Но сердце моё забилось от волнения и лёгкого страха. Кто знает, что водится в этих диких горах? Разбойники, чьи истории пугали до дрожи, и дикие звери, чьи рыки эхом разносились по ущельям. Но этот голос я точно знал, словно мелодию из забытого сна, которая вдруг всплыла в памяти. Похоже, это мой первый учитель, Симеон. Он, когда закончил служить в Храме, из-за старости и желания уединения, удалился от суетного мира. Его доброта, глубокие познания и мудрость были известны всем вокруг, а его слова всегда находили отклик в моей душе.
О, какая радость меня охватила! Да, это был он. Босыми ногами по прохладному, шершавому камню пещеры я подошёл ближе. Пещера, на удивление, не была пустой. В её глубине, в полумраке, сидя на куче свежего сена, при тусклом свете одной-единственной свечи, меня ждал Симеон. Его лицо, всё в морщинах, будто вырезано из древнего камня, а глаза… они светились такой теплотой, какой я давно не видел.
– Салом, – произнёс Симеон. Его глубокие и проницательные глаза, словно два старых колодца, полных мудрости веков, смотрели прямо в мою душу, но с большой добротой. – Я ждал тебя. Наконец-то мои старые кости дождались, а то я уж думал, твои овечки тебя так крепко держат, что и шагу не ступишь без них, мой юный пастух.
Обескураженный таким приветствием, я ничего не мог сказать, только кивнул. Меня охватило непреодолимое любопытство, смешанное с детской обидой, которая тут же растаяла от его добродушной шутки. Как так? Почему он ждал меня тут, в этой затерянной пещере, а я понятия не имел, что он здесь живёт? Он ведь мог бы жить спокойно, а не прятаться, как отшельник! Я бы навещал его, приносил еды, вина, свежих фруктов, делился городскими новостями! – Эти мысли пронеслись в голове, но я тут же отмахнулся от них. Симеон всегда был немного странным, но именно за это я его и любил.

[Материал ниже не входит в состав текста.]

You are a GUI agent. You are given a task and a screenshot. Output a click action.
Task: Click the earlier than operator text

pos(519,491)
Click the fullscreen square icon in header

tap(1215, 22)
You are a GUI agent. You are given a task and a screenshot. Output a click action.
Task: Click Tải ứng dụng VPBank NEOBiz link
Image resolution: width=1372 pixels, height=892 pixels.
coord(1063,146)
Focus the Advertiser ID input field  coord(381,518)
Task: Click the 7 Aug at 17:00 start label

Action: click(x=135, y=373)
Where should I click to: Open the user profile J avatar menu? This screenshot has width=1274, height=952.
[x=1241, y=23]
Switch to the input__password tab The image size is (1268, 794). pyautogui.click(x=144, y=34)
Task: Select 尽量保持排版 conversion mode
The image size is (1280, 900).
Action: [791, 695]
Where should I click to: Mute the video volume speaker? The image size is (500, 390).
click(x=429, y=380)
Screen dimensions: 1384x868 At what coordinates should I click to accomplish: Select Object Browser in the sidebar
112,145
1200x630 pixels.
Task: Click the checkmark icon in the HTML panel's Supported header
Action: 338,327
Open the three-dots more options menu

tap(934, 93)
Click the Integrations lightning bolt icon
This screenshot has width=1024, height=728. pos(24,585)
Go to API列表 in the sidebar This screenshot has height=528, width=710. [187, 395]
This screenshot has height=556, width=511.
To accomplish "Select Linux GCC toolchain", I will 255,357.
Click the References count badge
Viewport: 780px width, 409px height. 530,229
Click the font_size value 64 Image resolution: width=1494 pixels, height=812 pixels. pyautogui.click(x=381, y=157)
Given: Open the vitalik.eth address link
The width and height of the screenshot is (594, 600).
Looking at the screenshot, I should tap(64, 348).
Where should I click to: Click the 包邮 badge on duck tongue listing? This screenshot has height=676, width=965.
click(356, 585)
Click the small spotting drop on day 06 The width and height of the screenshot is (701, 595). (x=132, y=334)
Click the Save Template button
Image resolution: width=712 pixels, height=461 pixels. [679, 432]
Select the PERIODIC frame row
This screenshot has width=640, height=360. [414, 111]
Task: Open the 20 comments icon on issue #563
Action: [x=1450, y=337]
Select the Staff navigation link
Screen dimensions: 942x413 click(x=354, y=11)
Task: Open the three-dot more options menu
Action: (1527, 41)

– Я хочу рассказать тебе тайну, – прошептал Симеон. Его голос был тихим, но в нём чувствовалась такая сила, что, казалось, даже камни пещеры прислушивались. – Тайну, которая изменит мир!
Затаив дыхание, словно боясь пропустить хоть слово, я слушал старца. Его фигура в мерцающем свете свечи выглядела ещё более величественной и загадочной.
– Мне было видение, – продолжил Симеон. Его взгляд устремился вдаль, будто он видел будущее, скрытое от обычных людей. – Видение о Младенце, который родится, чтобы изменить судьбу человечества. Его свет прольётся на весь мир.
Поражённый этими словами, я не мог поверить своим ушам. Неужели такое бывает? Это не сон, не бред старика, который одинок в горах? Или он просто так проверяет мою веру, как любил делать на уроках в Храме?
– Кто же этот Младенец? – спросил я, голос дрожал от волнения и предвкушения. Я невольно придвинулся ближе.
Симеон улыбнулся, и его лицо, казалось, озарилось неземным светом, идущим откуда-то изнутри.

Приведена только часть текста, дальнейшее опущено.